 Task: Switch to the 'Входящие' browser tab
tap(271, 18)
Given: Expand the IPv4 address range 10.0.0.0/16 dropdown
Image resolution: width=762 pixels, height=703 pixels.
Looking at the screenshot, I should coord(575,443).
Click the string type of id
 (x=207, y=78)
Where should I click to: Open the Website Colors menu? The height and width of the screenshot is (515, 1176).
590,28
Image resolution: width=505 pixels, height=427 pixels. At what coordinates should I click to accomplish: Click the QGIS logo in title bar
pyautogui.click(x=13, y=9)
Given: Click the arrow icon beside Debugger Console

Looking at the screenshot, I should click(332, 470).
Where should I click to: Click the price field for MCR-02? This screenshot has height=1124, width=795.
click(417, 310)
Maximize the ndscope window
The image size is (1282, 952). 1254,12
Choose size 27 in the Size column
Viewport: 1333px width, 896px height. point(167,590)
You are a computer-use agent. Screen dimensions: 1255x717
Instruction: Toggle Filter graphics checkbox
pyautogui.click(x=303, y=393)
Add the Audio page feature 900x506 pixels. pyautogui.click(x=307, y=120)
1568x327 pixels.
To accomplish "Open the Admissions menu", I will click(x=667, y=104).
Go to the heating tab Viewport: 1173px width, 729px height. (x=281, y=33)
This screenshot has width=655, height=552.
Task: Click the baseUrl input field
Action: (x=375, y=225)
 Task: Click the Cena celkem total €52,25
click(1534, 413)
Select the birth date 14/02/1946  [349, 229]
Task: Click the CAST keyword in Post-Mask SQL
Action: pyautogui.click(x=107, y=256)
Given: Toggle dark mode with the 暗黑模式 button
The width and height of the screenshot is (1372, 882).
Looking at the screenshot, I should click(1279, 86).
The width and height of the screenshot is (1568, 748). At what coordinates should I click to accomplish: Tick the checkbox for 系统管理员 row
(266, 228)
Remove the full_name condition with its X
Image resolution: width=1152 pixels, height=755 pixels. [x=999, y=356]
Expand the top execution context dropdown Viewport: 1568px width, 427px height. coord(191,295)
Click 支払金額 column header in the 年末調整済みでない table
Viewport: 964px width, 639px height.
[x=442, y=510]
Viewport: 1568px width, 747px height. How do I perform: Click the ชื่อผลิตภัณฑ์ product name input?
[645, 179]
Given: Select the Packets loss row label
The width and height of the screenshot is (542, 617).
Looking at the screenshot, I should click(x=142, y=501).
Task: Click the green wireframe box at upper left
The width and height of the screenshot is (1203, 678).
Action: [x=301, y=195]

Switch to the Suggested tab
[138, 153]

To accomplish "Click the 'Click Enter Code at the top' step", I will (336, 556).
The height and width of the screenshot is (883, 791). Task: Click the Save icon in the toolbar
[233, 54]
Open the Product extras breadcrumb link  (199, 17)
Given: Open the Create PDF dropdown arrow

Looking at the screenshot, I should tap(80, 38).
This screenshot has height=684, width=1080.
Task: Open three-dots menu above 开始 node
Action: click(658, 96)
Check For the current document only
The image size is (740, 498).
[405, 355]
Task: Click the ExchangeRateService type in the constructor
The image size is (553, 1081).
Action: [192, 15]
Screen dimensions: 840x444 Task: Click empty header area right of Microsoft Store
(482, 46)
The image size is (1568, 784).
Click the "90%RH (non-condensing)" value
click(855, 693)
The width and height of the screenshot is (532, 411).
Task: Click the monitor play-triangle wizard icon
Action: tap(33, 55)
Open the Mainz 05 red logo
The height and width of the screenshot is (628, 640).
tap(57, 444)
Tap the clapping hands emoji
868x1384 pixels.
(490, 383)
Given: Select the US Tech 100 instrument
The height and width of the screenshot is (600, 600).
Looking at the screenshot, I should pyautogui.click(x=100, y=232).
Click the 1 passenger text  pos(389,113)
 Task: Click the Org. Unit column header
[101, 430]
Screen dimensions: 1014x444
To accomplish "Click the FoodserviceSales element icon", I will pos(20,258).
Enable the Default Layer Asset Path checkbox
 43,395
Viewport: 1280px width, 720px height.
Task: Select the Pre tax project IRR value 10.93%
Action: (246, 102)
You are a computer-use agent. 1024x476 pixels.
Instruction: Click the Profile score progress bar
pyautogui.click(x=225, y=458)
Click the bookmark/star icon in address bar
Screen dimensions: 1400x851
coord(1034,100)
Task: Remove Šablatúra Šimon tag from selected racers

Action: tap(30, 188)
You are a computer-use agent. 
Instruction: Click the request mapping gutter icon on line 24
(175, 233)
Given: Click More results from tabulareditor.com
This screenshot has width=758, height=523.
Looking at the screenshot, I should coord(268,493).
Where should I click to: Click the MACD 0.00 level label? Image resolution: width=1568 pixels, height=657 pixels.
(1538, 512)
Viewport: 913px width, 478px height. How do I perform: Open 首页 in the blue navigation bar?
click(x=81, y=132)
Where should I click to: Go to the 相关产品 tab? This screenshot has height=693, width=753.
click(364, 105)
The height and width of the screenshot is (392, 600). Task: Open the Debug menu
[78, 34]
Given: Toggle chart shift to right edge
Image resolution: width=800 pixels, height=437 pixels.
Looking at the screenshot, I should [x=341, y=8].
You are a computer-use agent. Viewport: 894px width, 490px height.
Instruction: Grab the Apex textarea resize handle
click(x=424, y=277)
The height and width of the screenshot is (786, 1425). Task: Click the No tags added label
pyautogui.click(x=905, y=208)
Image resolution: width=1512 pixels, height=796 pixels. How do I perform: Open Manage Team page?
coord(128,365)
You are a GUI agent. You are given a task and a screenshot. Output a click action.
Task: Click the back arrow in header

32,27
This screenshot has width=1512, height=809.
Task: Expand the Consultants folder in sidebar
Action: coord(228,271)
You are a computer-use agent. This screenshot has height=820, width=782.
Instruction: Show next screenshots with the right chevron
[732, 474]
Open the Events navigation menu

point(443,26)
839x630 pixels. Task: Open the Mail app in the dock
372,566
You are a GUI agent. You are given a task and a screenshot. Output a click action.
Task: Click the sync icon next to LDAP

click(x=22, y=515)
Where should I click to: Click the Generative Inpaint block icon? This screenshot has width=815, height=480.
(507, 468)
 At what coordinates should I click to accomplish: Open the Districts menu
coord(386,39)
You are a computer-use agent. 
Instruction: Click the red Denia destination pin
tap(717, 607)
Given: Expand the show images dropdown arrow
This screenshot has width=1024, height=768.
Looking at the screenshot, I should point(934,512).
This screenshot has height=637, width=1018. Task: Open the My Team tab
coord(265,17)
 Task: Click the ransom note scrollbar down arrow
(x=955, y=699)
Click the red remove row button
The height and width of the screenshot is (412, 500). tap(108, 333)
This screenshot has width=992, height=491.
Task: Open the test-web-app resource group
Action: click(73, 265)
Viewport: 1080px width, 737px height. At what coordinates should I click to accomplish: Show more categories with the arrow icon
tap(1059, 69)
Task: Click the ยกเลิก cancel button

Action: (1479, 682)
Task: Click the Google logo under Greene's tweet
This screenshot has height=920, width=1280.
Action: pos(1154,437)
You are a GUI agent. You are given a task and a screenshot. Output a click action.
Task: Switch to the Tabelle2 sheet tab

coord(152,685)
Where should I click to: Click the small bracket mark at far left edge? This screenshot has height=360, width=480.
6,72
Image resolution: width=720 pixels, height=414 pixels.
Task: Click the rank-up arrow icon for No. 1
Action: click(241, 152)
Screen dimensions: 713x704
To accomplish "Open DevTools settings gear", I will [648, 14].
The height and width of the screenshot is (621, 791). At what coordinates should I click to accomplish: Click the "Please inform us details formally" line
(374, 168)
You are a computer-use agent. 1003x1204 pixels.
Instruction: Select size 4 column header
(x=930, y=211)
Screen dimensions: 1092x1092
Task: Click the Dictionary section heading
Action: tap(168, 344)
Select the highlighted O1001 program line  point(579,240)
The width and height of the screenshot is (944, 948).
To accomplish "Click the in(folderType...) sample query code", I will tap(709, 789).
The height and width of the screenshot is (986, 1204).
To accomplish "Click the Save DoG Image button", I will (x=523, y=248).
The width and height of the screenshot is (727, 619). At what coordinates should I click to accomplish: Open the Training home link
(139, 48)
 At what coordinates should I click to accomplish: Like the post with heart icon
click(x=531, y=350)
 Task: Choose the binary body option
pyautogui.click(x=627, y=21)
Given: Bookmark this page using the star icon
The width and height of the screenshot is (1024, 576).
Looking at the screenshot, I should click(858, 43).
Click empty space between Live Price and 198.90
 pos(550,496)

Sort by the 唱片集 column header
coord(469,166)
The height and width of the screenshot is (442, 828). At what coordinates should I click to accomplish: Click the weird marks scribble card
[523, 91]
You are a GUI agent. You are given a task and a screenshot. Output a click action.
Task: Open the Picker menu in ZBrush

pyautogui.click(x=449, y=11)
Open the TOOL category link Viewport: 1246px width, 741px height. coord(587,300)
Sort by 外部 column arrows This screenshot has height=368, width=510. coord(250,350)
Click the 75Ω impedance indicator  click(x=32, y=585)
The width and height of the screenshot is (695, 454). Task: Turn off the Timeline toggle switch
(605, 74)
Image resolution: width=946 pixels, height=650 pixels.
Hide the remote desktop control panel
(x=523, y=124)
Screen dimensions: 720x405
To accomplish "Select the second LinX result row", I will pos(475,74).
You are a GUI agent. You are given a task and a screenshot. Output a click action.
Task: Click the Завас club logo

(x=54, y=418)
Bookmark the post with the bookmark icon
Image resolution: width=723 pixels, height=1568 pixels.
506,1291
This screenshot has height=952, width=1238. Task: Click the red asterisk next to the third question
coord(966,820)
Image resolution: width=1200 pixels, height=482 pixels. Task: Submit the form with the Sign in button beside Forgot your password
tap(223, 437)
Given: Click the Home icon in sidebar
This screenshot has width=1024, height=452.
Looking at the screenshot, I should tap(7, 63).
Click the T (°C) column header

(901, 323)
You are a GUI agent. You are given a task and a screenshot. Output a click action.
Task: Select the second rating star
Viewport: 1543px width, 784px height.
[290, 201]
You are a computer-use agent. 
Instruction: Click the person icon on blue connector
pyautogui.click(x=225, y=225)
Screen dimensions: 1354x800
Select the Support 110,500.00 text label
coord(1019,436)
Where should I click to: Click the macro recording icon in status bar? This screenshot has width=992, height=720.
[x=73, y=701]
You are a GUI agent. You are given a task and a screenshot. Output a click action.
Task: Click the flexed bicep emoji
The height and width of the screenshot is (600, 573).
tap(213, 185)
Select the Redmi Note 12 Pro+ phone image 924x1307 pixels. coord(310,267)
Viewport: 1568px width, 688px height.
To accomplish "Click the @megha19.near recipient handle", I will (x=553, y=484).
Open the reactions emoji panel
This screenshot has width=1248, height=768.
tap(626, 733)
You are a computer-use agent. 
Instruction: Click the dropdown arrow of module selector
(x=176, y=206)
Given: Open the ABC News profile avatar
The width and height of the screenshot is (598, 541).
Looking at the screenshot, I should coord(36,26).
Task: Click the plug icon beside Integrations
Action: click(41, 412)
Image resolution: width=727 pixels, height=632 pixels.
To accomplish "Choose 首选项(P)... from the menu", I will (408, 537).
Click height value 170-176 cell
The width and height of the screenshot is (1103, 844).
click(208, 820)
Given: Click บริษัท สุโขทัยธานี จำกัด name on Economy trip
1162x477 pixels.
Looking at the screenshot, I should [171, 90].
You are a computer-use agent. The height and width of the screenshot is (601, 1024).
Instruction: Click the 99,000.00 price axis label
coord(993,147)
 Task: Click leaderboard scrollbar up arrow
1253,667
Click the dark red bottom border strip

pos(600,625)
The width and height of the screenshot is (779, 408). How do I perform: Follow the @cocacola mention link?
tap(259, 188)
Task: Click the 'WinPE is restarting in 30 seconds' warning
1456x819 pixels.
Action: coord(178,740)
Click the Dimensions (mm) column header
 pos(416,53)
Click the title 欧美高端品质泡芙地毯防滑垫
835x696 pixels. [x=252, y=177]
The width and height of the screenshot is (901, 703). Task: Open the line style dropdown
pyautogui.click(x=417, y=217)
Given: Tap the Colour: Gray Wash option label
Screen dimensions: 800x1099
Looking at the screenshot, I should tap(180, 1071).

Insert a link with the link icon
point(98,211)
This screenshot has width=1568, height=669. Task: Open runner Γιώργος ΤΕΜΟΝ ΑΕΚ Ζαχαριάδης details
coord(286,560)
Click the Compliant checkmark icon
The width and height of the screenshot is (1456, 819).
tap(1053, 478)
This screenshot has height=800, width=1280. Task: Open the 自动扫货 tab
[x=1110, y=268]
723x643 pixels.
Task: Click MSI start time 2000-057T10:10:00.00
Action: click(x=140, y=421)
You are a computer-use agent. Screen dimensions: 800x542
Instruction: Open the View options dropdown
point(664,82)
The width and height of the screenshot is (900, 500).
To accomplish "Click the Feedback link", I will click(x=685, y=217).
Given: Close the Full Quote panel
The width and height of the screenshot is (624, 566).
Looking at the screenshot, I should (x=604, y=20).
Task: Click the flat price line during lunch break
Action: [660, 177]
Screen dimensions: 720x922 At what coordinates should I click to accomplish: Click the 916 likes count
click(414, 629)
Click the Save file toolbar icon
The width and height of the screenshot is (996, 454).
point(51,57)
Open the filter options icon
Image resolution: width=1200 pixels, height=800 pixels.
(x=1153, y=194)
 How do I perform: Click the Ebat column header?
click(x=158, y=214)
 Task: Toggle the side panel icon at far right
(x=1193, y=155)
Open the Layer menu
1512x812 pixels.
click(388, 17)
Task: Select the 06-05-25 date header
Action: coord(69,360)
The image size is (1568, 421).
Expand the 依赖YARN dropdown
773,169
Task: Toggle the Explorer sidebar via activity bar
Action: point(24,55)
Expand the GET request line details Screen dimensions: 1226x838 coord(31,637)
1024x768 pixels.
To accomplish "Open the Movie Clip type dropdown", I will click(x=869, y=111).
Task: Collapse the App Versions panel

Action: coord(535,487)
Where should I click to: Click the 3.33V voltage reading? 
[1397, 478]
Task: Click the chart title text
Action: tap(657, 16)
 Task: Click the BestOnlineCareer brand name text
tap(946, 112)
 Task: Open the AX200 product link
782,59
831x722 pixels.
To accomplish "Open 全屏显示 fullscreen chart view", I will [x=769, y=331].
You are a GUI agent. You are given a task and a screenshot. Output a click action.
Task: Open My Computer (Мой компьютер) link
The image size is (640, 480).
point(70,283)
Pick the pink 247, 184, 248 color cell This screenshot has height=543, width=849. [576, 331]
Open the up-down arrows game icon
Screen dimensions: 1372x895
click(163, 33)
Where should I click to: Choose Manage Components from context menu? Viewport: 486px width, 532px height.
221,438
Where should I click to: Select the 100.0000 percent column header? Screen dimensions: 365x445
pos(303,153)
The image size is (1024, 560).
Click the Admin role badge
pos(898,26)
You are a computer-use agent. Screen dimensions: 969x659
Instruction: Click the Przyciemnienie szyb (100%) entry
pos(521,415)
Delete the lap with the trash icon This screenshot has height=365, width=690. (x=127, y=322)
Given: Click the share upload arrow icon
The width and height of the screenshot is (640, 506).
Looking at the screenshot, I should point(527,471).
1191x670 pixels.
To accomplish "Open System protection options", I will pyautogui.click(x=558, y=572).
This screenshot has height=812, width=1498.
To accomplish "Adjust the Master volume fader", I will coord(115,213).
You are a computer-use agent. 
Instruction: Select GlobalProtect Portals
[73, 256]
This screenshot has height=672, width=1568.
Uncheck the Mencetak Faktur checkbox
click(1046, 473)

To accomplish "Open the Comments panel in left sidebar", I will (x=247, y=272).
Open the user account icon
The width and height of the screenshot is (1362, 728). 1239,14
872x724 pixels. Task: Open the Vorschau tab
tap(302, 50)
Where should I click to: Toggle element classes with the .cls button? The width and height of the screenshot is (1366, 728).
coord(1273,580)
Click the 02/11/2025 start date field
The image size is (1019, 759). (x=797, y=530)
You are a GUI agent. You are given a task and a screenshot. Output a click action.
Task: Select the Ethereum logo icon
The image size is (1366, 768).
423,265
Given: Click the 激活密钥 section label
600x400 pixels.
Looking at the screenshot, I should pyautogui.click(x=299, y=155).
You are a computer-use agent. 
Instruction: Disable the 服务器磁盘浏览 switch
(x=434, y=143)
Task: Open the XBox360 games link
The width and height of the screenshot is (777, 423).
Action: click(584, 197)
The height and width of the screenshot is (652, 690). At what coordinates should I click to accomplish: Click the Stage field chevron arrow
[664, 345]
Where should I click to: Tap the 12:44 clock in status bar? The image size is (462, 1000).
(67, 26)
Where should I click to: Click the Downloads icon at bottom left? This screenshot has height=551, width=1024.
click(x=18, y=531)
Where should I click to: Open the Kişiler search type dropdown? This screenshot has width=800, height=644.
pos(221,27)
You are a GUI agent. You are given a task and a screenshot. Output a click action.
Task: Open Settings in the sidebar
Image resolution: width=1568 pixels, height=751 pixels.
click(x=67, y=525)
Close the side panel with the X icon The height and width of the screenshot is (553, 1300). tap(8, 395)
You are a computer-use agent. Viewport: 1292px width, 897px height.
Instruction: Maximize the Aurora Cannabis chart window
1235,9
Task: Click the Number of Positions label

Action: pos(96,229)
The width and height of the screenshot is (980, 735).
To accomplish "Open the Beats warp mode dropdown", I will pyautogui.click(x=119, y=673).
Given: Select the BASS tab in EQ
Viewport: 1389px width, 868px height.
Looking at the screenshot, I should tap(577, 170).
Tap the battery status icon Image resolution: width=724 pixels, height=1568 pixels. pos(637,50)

# # # # # # #

TRY IT:
Using the listing above, report each line that mentions the word "cell".

EXERCISE RESPONSE:
Click height value 170-176 cell
Pick the pink 247, 184, 248 color cell This screenshot has height=543, width=849. [576, 331]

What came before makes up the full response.